EXERCISE DESCRIPTION — Please filter the listing below and copy out the lines that hold "Rede".

──────── INPUT RECORDS

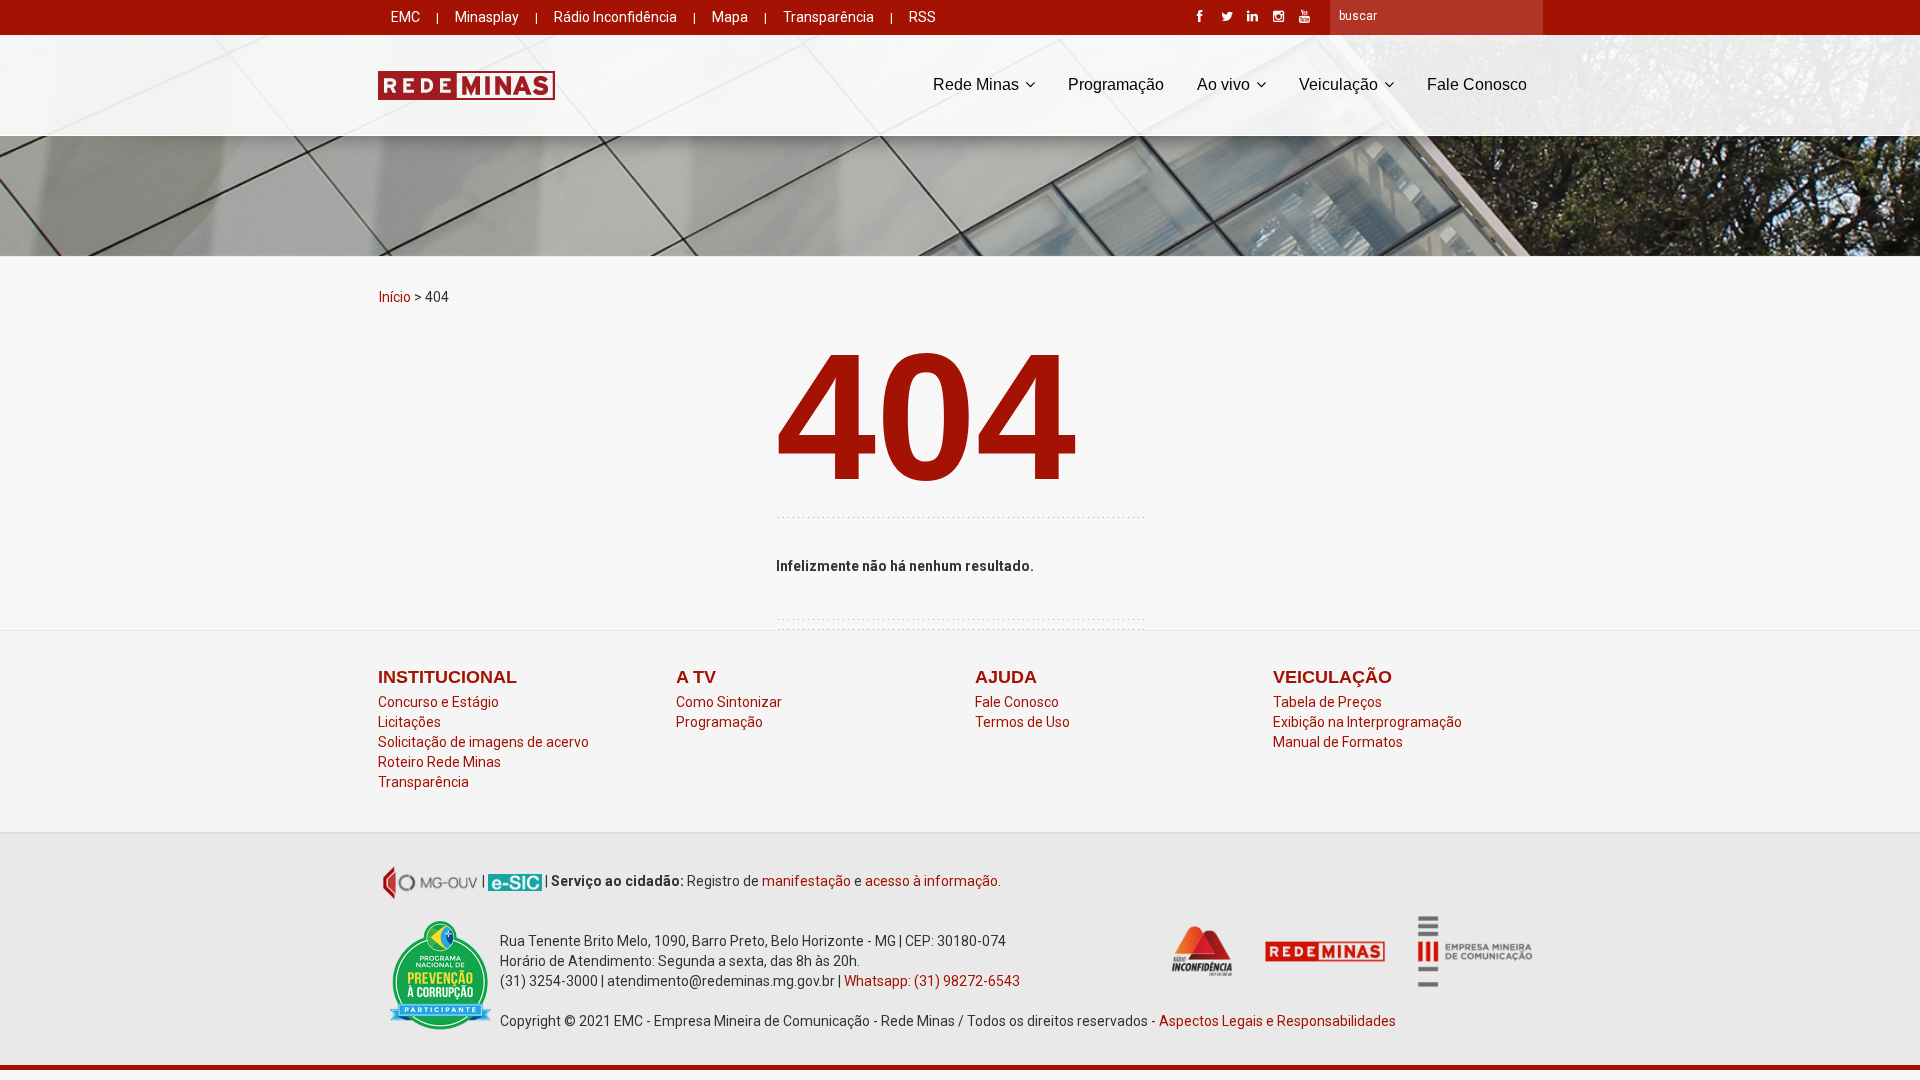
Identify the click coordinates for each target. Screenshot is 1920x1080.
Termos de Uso (1022, 722)
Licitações (409, 722)
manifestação (806, 881)
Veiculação (1340, 84)
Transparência (828, 17)
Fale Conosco (1477, 84)
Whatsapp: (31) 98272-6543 (932, 981)
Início (395, 297)
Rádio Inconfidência (615, 17)
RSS (922, 17)
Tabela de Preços (1327, 702)
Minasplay (487, 17)
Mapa (730, 17)
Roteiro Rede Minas (439, 762)
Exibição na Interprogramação (1367, 722)
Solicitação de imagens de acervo (483, 742)
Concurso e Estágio (438, 702)
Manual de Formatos (1338, 742)
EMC (405, 17)
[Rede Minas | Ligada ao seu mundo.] (466, 85)
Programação (1116, 84)
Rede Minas (978, 84)
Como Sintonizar (729, 702)
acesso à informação (931, 881)
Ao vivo (1225, 84)
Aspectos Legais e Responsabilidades (1279, 1021)
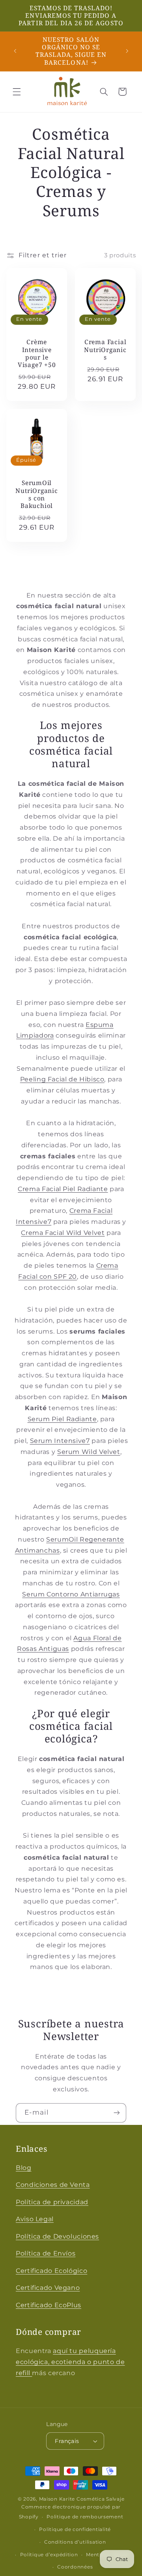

────────────────

EXPECTED OUTPUT —
Roteiro Rede Minas (439, 762)
[Rede Minas | Ligada ao seu mundo.] (466, 85)
Rede Minas (978, 84)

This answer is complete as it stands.